Dataset rows
=======

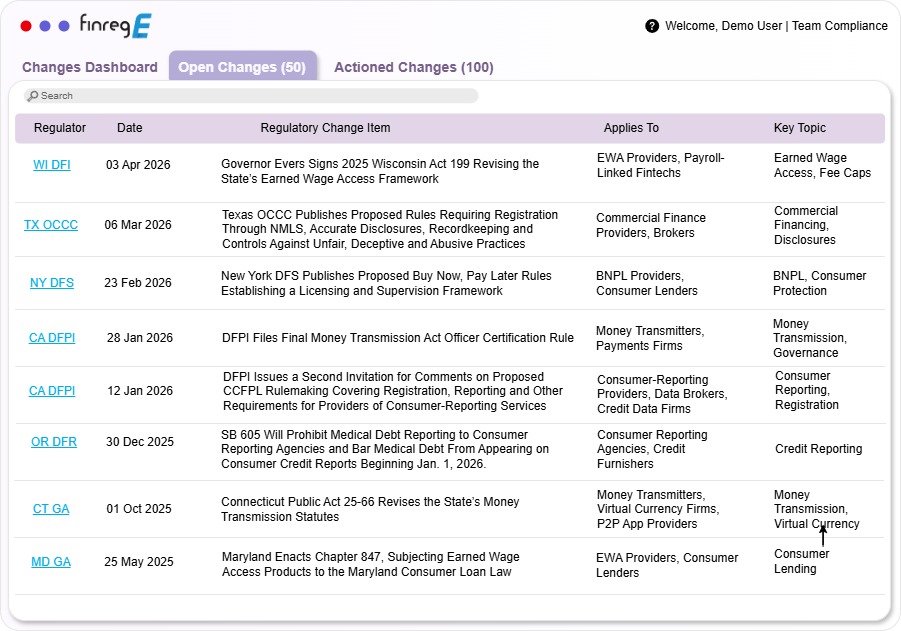Viewport: 901px width, 631px height.
Task: Open CA DFPI link dated 28 Jan 2026
Action: 51,338
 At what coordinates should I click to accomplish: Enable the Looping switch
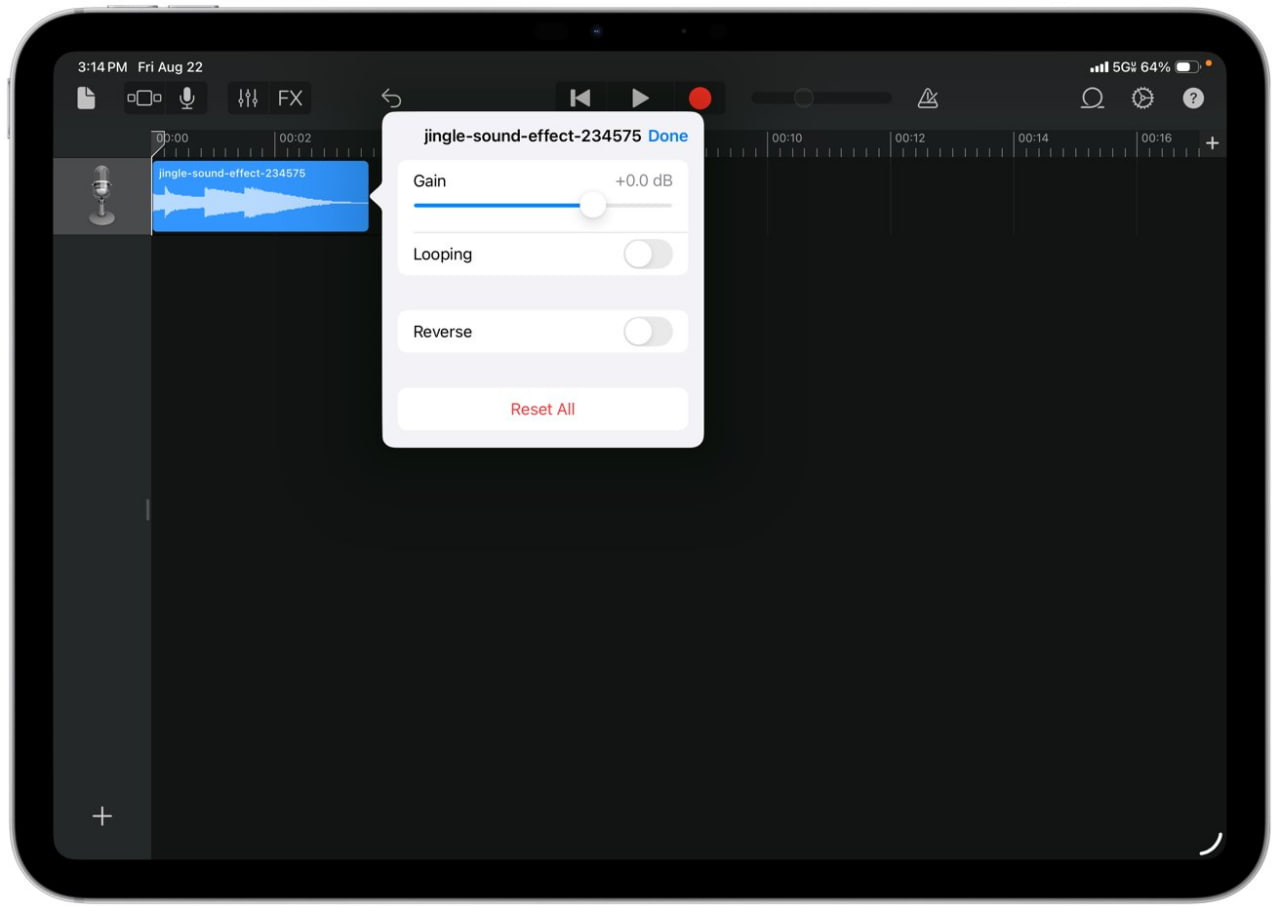coord(648,254)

=======

### Request
Put every line of the material above into a Markdown table with the columns Row and Text, numbering the lines in order and skipping any blank ones. Leave the pictures out of the table.

### Answer for this exercise
| Row | Text |
|---|---|
| 1 | Viewport: 901px width, 631px height. |
| 2 | Task: Open CA DFPI link dated 28 Jan 2026 |
| 3 | Action: 51,338 |
| 4 |  At what coordinates should I click to accomplish: Enable the Looping switch |
| 5 | coord(648,254) |